Tornando ai temi congressuali, il quadro della società italiana
che emerge
dalle ultime elezioni politiche è certamente disastroso, anche
se contiene
non pochi elementi che portano a concludere che la sconfitta è
stata
politica e non elettorale.
Il centrosinistra,
dopo l'ingresso del paese nella moneta unica, si è
misurato con il duplice problema delle prospettive del processo di
integrazione e della ridefinizione dell'interesse nazionale in un quadro
europeo.

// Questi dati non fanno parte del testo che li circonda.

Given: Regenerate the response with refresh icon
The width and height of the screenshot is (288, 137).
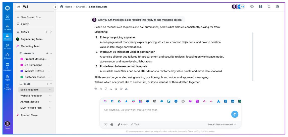Looking at the screenshot, I should pyautogui.click(x=116, y=89).
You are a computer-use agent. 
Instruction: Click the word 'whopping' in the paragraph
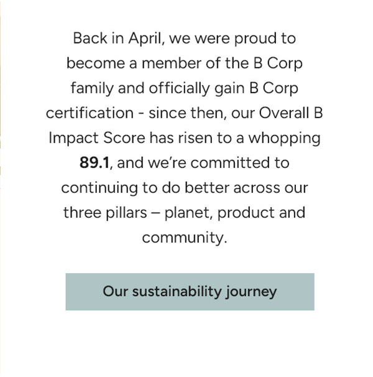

Forte del successo politico conseguito portando l'Italia nel
gruppo
di testa dell'Euro e della possibilità di mettere mano per la prima
volta
agli assetti del capitalismo e del modello di sviluppo italiani grazie
all'enorme impatto avuto su di essi dal risanamento e dall'attuazione
del
trattato di Maastricht (sviluppo del mercato dei capitali,
privatizzazioni,eccetera), il centrosinistra ha lavorato per
l'intensificazione del processo di integrazione e allo stesso tempo ha
puntato alla costruzione di un nuovo equilibrio tra vincoli internazionali
e
governo nazionale. In particolare -per limitarsi ad alcune questioni
emblematiche - i governi di centrosinistra hanno reso l'Italia protagonista
del processo di concreta sperimentazione di una effettiva politica estera
e
di sicurezza comune e di costruzione di una difesa europea, misurandosi
con
quella che dopo l'euro costituisce la principale sfida per l'edificazione
di
un'Europa "attore globale" e dimostrando una indubbia capacità
di coniugare
in modo nuovo interesse nazionale e interesse europeo (cfr. la guerra
del
Kossovo, le iniziative per la riorganizzazione dell'industria degli
armamenti, la partecipazione attiva
al dibattito sulla riformulazione della dottrina strategica della Nato).
In
secondo luogo, hanno dato vita ad un'inedita linea di politica economica
che
ha puntato
a favorire l'allargamento delle basi asfittiche dei capitalismo
italiano A questa azione si è affiancata una politica di rilancio
dei
mercato interno fondata sulla riduzione delle imposte e sul sostegno ai
consumi invece che sui tradizionali trasferimenti indiretti alle imprese.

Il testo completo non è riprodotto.